The mobile app is a valuable tool in frostbite cases because it can save precious time, Wagner said, noting that every hour delayed in rewarming frigid tissue decreases the salvage rate 30 percent. By contrast, a patient who gets clot-busters to frozen fingers or toes has 40 to 70 percent less risk of amputation, Wagner said.
She went on to tick off a host of conditions of non-burn conditions the Burn Center treats, including road rash, degloving (large sections of skin torn from their blood supply), necrotizing fasciitis (tissue-killing skin infection), and Stevens-Johnson syndrome (a skin reaction that can cause severe blistering and peeling). She pointed to a recent case of a patient discharged from another hospital who was admitted to UCH and diagnosed with exfoliative disorder, a primarily autoimmune condition that causes the body to shed skin. It took two months, but a Burn Center team effort that included considerable contributions from wound care, nutrition, and pharmacy, got the patient’s condition under control.

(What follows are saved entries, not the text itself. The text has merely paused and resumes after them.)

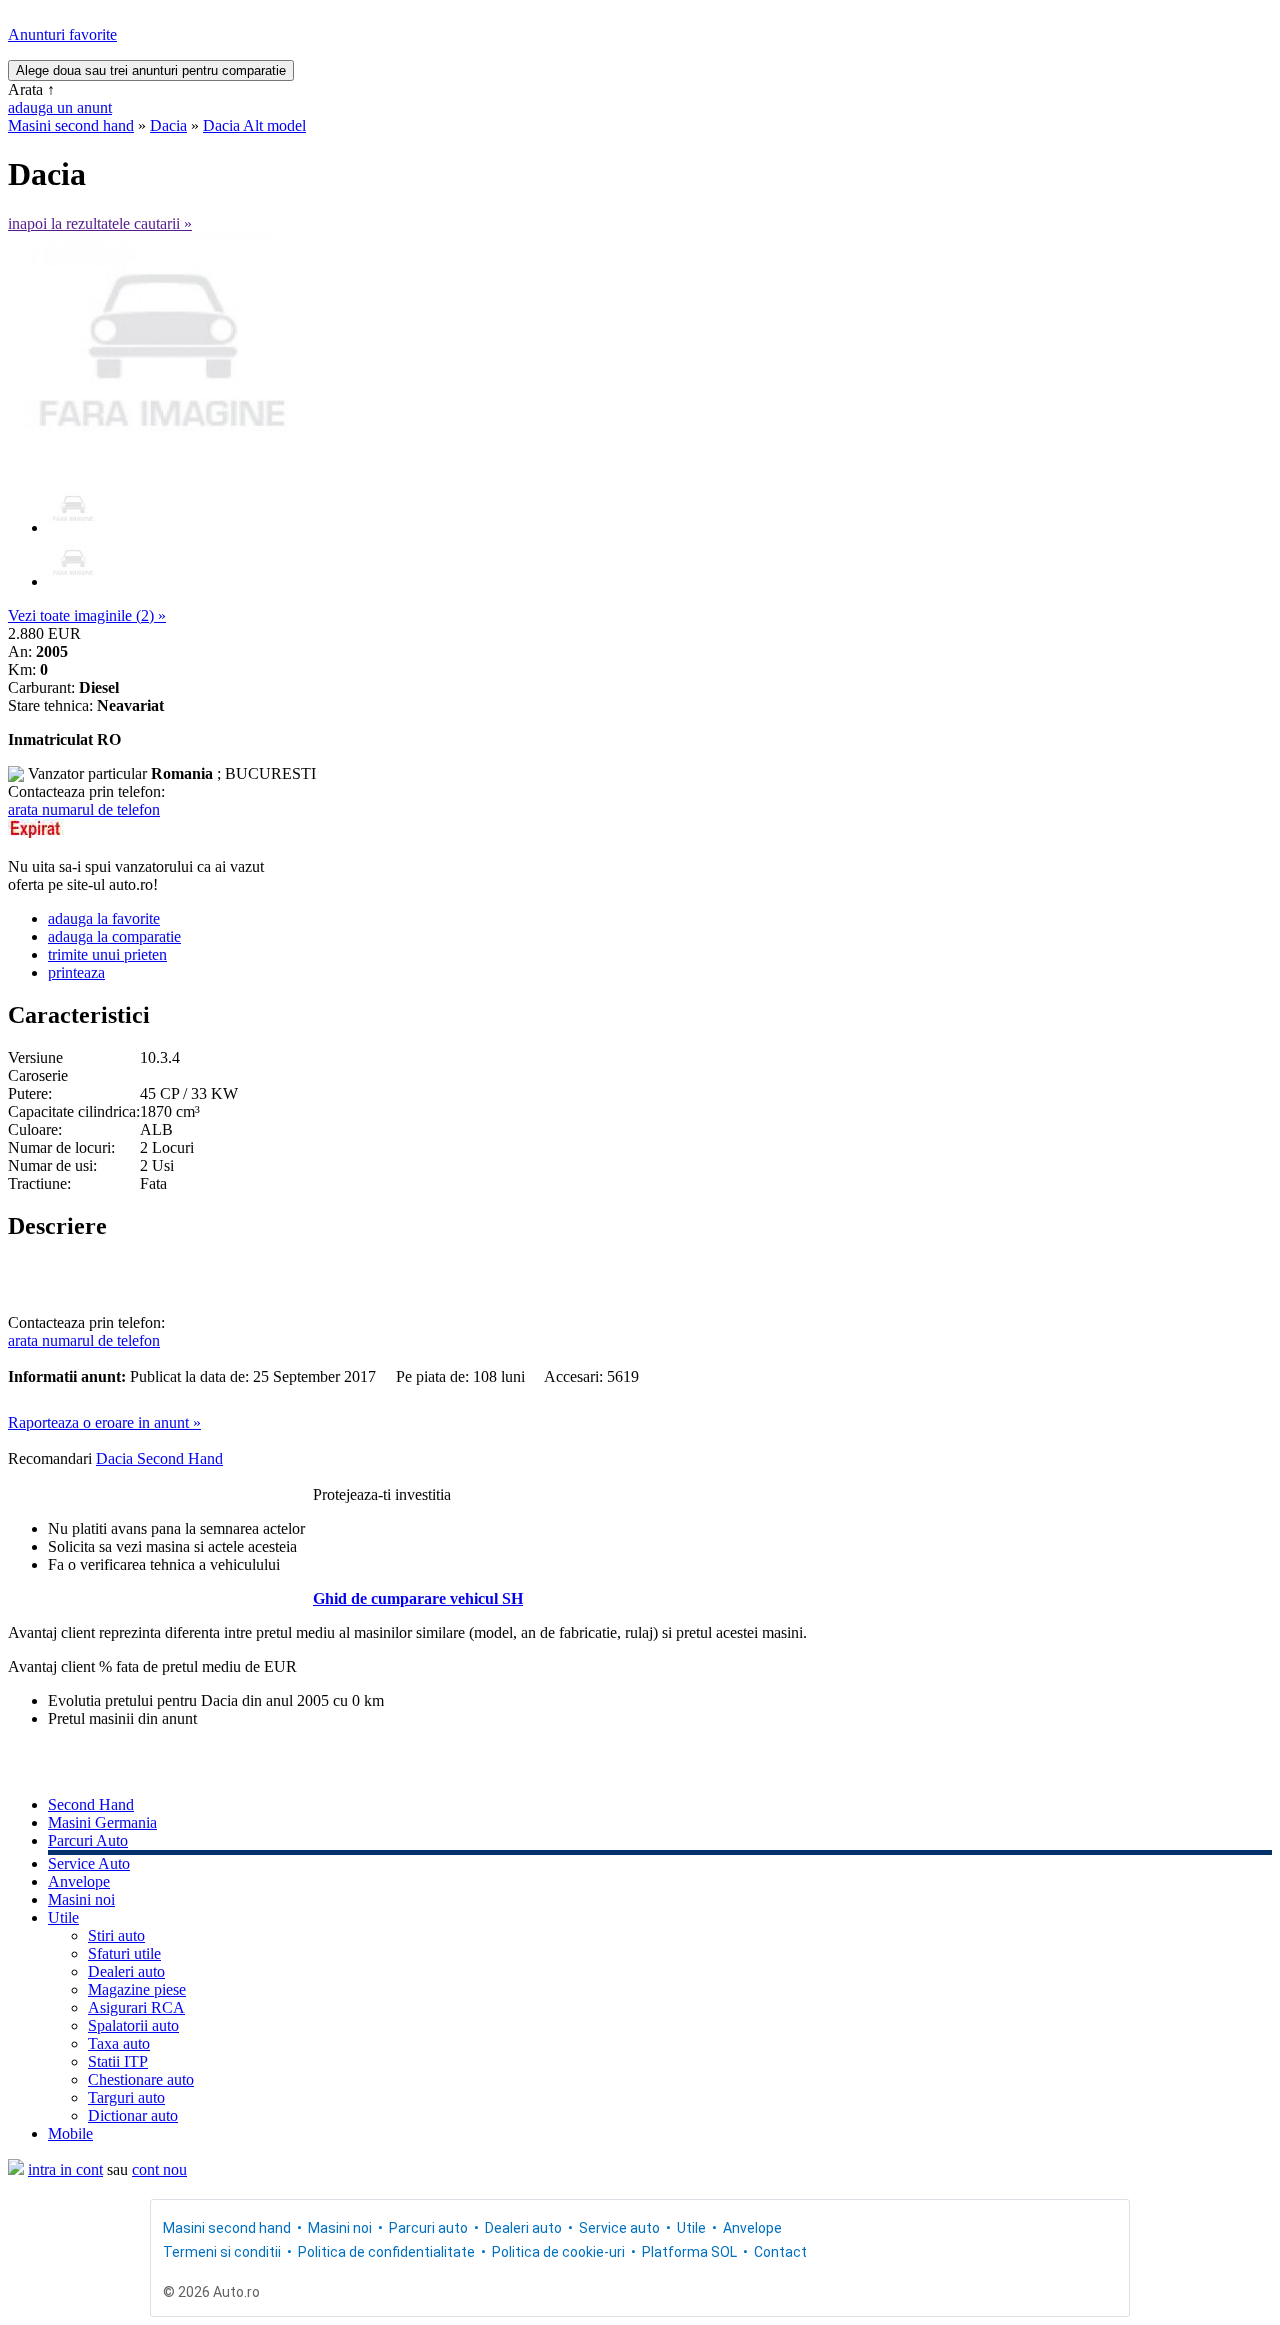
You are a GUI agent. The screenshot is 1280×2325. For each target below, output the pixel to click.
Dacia (168, 125)
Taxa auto (119, 2043)
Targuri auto (126, 2097)
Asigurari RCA (136, 2007)
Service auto (619, 2228)
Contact (780, 2252)
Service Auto (89, 1863)
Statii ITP (118, 2061)
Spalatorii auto (133, 2025)
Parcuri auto (428, 2228)
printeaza (76, 972)
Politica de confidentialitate (386, 2252)
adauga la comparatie (114, 936)
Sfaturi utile (124, 1953)
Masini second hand (71, 125)
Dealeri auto (126, 1971)
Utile (63, 1917)
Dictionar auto (133, 2115)
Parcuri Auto (88, 1840)
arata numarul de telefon (84, 809)
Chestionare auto (141, 2079)
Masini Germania (102, 1822)
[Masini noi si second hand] (16, 2169)
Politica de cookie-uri (558, 2252)
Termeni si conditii (222, 2252)
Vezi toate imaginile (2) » (87, 615)
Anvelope (79, 1881)
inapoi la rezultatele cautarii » (100, 223)
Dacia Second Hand (159, 1458)
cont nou (159, 2169)
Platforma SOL (689, 2252)
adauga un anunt (60, 107)
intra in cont (65, 2169)
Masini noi (81, 1899)
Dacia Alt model (254, 125)
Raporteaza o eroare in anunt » (104, 1422)
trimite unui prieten (107, 954)
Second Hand (91, 1804)
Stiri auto (116, 1935)
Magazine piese (137, 1989)
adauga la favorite (104, 918)
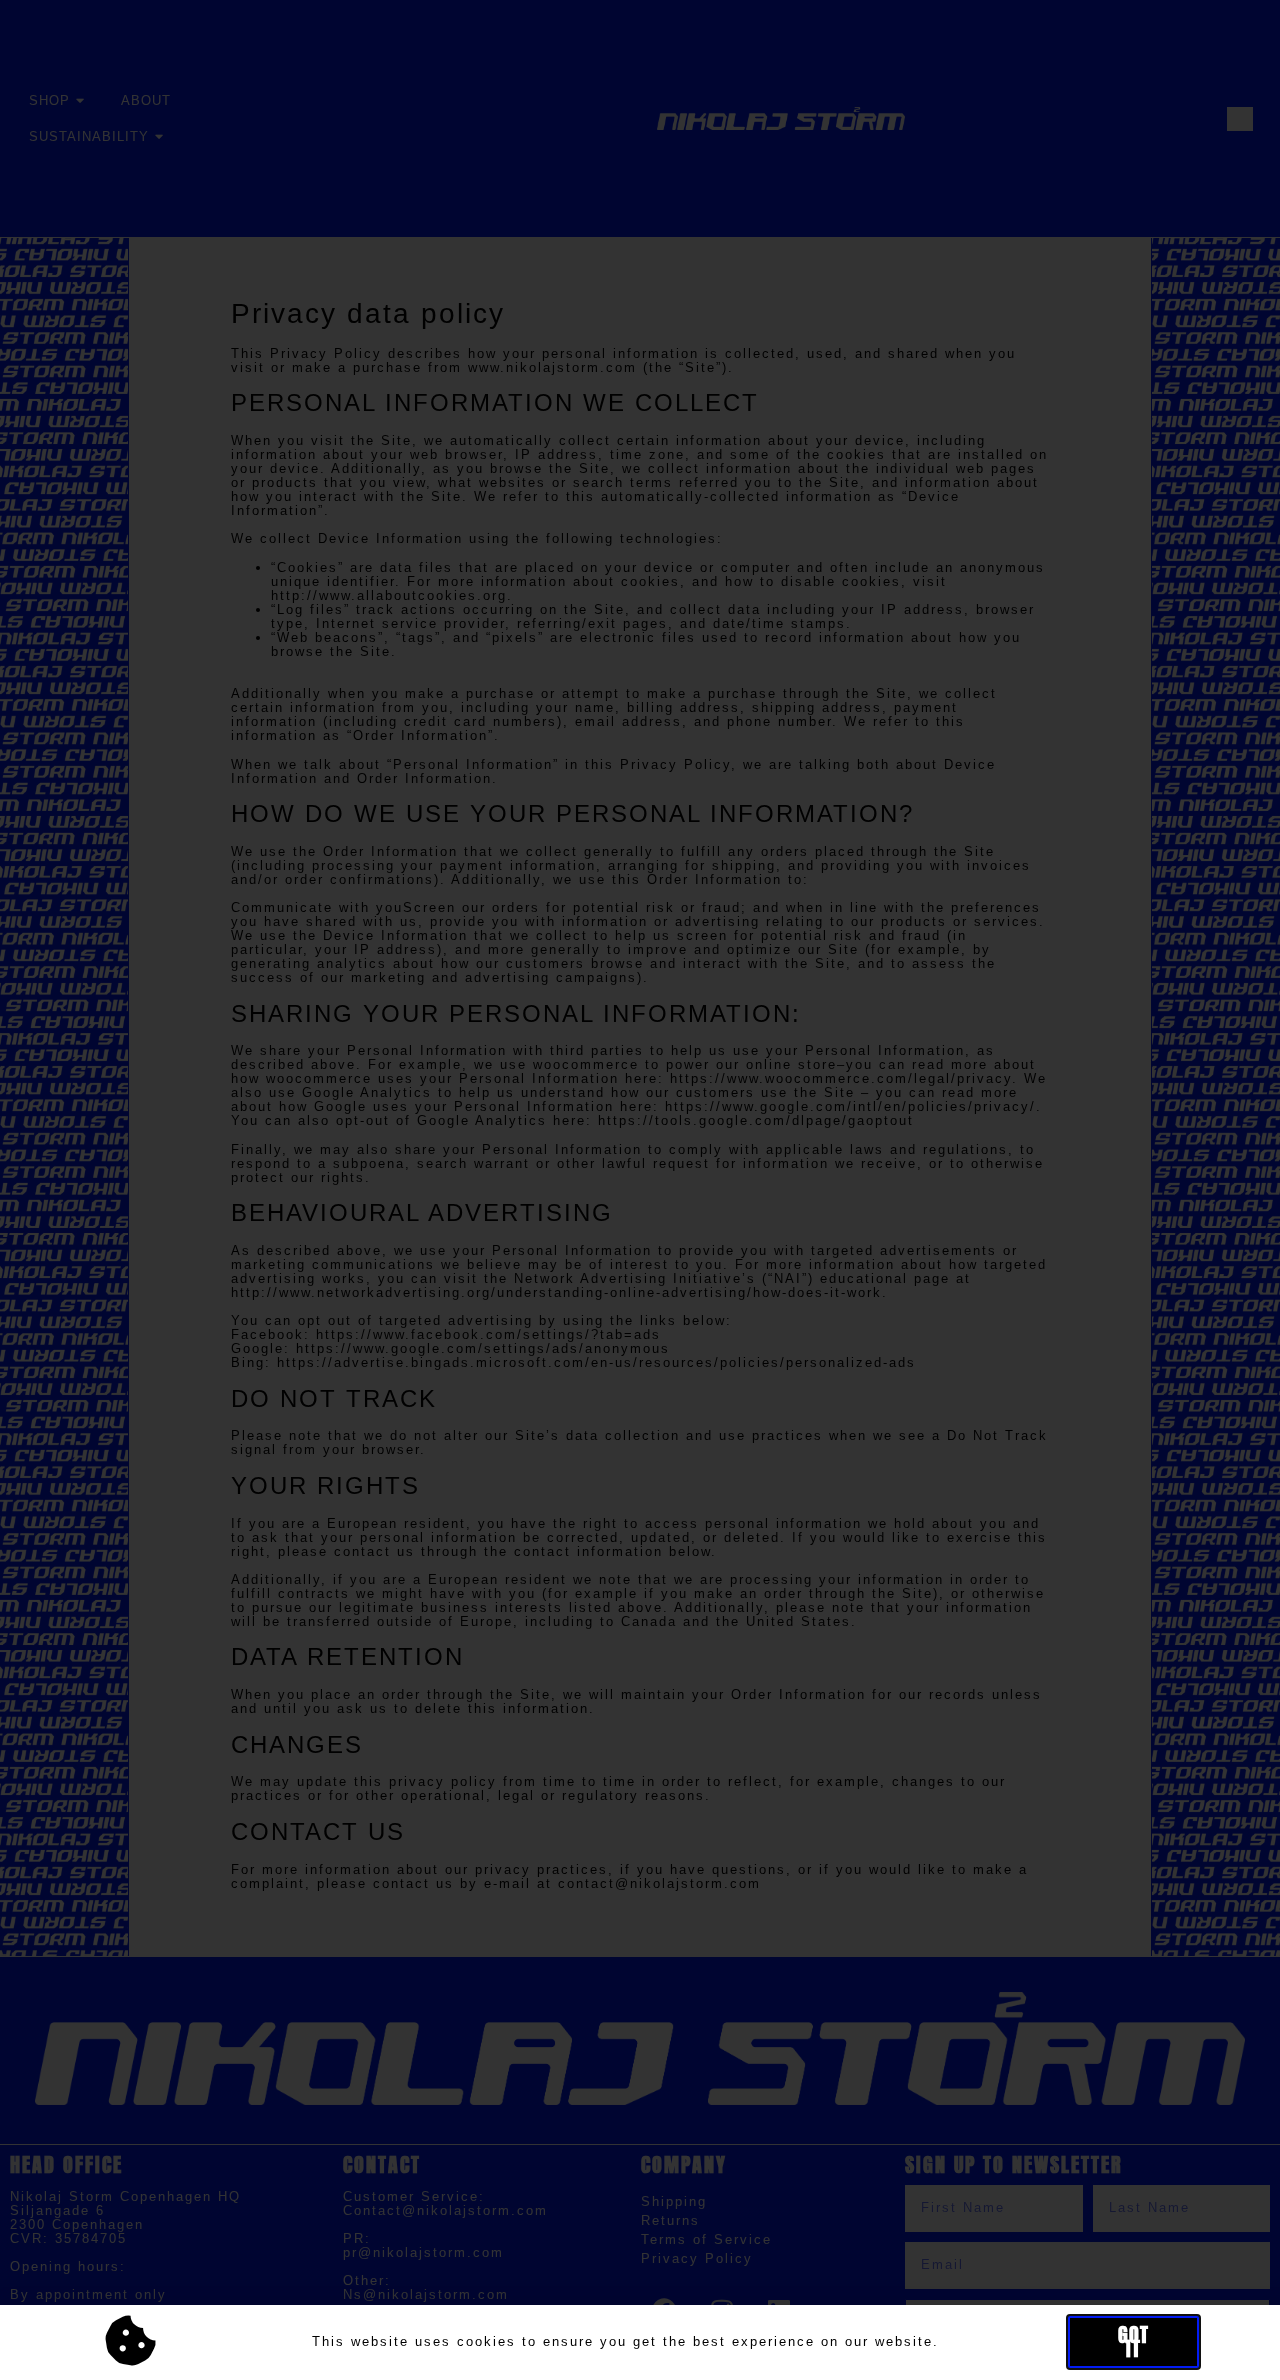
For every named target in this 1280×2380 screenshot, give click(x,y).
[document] (640, 1190)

Outcomes like that one, repeated many times over the past three years, led to the ABA presenting the plaque that now hangs in the Burn Center. But the push is on to meet ever higher standards. For example, the surveyors asked the team for more published research.
“With the growth we’ve had, we’ve been buckling down to focus on patient care,” Madsen said. “The surveyors encouraged us to get the great things we’ve done out to other burn centers and to share the hard work we’ve done.” One big assist in that effort: Wagner assumes the presidency of the ABA’s Research Committee in April.
Another goal recommended by the reviewers is to train more residents in burn surgery and to install a fellow position. “The Burn Attending reviewers noted that they want future surgeons coming through the hospital to see how burn surgery should be done,” Staubli said. A third surgeon fellowship-trained in burn surgery and critical care is slated to join the team this year.
The Burn Center also aims to extend its commitment to improving the quality of care to the outpatient setting, Madsen said. That means consistently evaluating processes, as the team does now for inpatient care. It’s not yet a requirement of reverification, but signs point in that direction, she noted.
“We want to create a more robust program for the future,” Madsen said. “We’re staying ahead of the curve with outpatient care.”